▸ What is expected:
Scan the entries and state how many lines contain "computer". Write no other text.

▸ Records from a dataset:
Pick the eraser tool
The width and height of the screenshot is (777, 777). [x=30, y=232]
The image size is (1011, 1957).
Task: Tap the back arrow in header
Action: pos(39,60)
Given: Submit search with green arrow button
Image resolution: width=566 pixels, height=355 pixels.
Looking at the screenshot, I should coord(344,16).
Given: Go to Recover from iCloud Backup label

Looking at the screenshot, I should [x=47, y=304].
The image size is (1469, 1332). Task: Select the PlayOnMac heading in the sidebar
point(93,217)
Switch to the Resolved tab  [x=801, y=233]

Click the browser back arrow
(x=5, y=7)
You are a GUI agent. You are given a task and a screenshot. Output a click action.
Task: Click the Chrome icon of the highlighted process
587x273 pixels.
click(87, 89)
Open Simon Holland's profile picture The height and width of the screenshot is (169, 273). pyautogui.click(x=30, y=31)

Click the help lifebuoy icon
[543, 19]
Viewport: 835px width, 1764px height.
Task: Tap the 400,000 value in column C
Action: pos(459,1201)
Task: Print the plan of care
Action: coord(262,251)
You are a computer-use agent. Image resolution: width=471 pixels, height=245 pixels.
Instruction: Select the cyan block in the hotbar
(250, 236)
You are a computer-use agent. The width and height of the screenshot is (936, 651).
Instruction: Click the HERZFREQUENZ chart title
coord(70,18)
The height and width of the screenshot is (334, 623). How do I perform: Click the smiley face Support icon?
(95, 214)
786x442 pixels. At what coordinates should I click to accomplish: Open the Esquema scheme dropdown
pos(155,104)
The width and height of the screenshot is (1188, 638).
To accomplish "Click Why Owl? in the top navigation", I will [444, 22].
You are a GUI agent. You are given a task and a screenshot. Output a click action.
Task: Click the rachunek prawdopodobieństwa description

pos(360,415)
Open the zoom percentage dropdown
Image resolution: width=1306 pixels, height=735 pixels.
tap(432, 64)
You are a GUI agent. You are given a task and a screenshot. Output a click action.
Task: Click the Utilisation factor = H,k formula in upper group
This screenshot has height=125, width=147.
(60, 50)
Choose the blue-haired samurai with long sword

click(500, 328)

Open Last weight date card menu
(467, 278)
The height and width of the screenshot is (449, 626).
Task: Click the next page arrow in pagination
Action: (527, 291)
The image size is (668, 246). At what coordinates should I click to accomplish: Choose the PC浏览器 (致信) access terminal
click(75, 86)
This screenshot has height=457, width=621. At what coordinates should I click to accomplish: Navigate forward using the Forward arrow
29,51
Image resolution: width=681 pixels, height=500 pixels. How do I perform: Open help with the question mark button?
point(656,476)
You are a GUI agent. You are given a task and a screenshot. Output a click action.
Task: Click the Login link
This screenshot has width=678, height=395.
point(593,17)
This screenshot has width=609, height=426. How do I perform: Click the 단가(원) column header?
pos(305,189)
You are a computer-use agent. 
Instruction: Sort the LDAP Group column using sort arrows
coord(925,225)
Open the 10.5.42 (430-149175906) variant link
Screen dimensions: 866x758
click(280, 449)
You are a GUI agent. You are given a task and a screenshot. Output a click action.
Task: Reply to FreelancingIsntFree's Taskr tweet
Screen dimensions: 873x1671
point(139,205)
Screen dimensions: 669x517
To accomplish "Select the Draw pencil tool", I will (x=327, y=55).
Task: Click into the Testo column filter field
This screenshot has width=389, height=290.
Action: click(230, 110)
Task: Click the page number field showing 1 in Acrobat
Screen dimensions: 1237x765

▸ Problem solution:
3